I wasn’t the only one that pushed the limits of her sanity. As the middle child of three brothers, we were the worst/best when we worked toward the common goal of mayhem in her midst. Shopping trips at the grocery store were opportunities to get extra things into the cart. In spite of her vigilance, we often succeeded in getting giant rubberband balls, quart containers of honey, and boxes of sugar cereals she subsequently kept from us.

In spite of all of the ways we tested her, she still went out of her way to give us the enriching experiences that shaped who my brothers and I have become. She signed me up for magic lessons at the library. She not only tolerated my interests in collecting insects and animals and getting unbelievably muddy during the process, but scrounged up things like mason jars and film canisters and all the books, field trips, and camps she could find to learn to do these things well. She has always kept me honest. She would look up the facts I claimed were true to see if I was full of it, as I had repeatedly proven I could be. She was the one that broke the news to me that the reason my hamster couldn’t walk that morning because it had a tumor. After tolerating my tears and anger in the midst of the devastating tragedy this was for me at the time, she followed with a completely straight-faced phone conversation with a veterinarian about how one might go about putting down a hamster.

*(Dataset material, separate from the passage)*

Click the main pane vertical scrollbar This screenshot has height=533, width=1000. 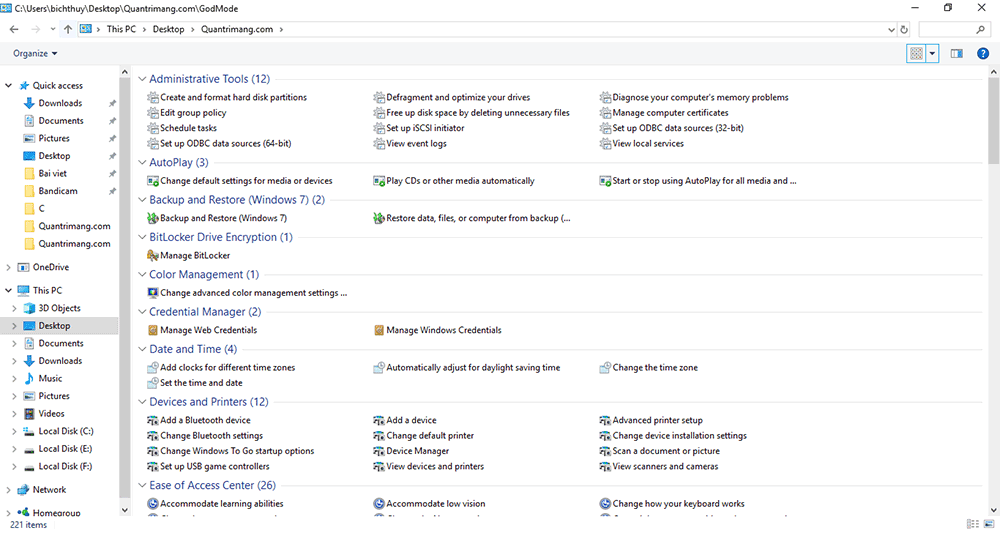(992, 300)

One of the reasons I can maintain a positive outlook on things is that I know that good people are looking out for me. I do my best when people demand the best I have to offer, but understand that there will always be setbacks and failures along the way. My mom was doing this long before I ever realized or appreciated it. Striking the balance between being strict and direct with rules and directions and granting the freedom to try and explore and learn from one’s mistakes is the hardest part of being a teacher. But I get to go home and try again the next day with my students. She put up with my stomping around and singing for no pay in the same house, and had only a crossword puzzle to hide behind.

She managed this balance like a pro, despite the working conditions. I still push her buttons and put my smelly feet on the kitchen table. She shoots the same look she gave me when I was nine. This sort of consistency is rare. It is also what makes me smile knowingly when my students start playing the button-pushing game with me. I just smile and nod to defuse the situation, and that works well enough for me.

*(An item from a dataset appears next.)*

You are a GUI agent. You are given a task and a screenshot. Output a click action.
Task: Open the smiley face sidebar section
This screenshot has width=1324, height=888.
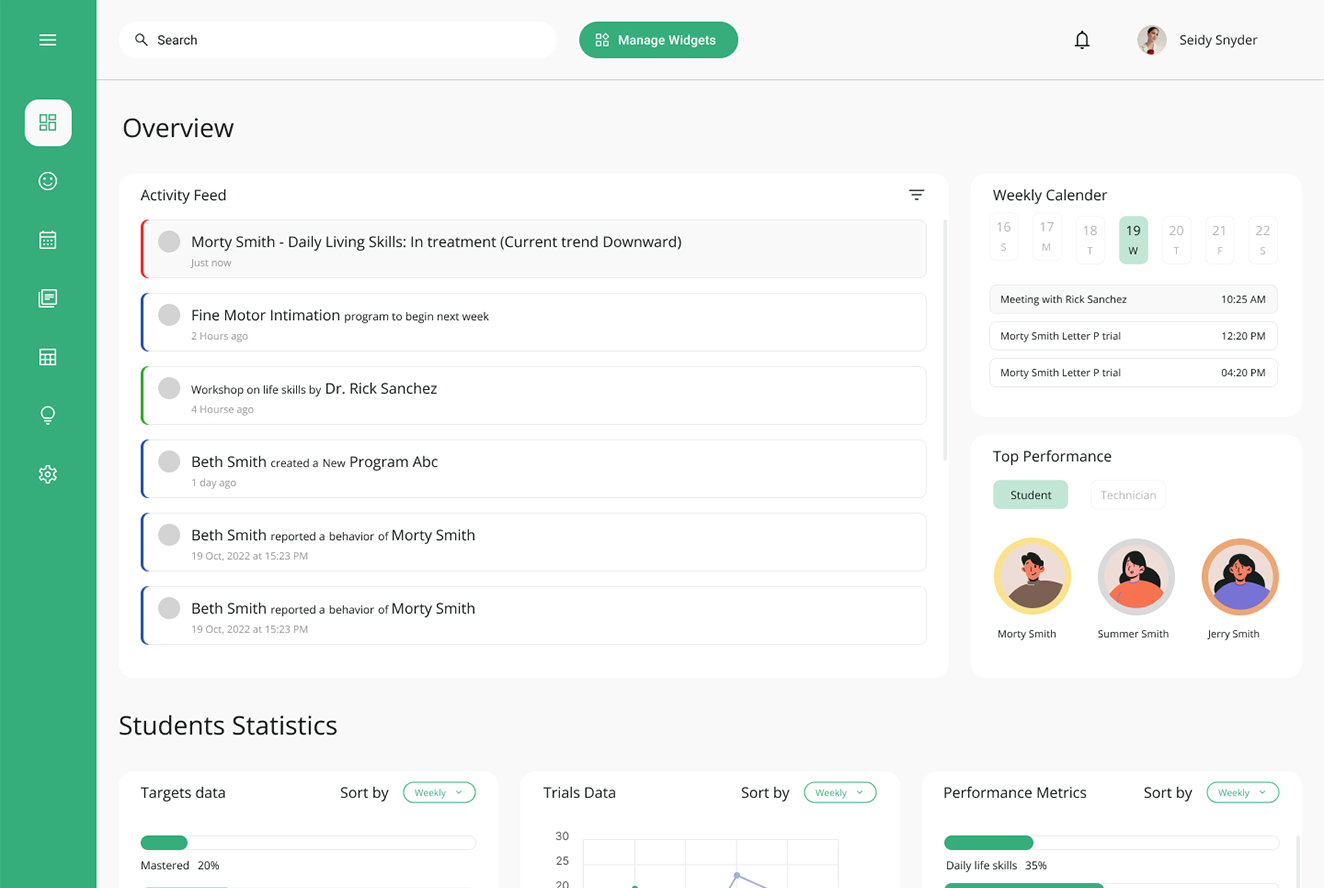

The thing I can never get right in the moment, however, the secret that I think my mom had figured out from the beginning is this: she always let me think I had won. I could go on to torture one of my brothers; she could get back to taking care of the important stuff, and being entertained by seeing us battling with each other. I can’t say for sure that this was her tactic. She knew a lot more than she let on when I was younger, but has always been modest enough to just say that I knew how to drive her crazy. I think that is true. I have this sneaking suspicion though that she has always had the upper hand.

I wish her a wonderful Mother’s day. I am committed to trying to be as patient with my students as she was with me, as well as to leaving my dirty socks on her computer in the near future. For the record though: I maintain that Ben was involved in the sandwich incident that resulted in my head getting cracked open.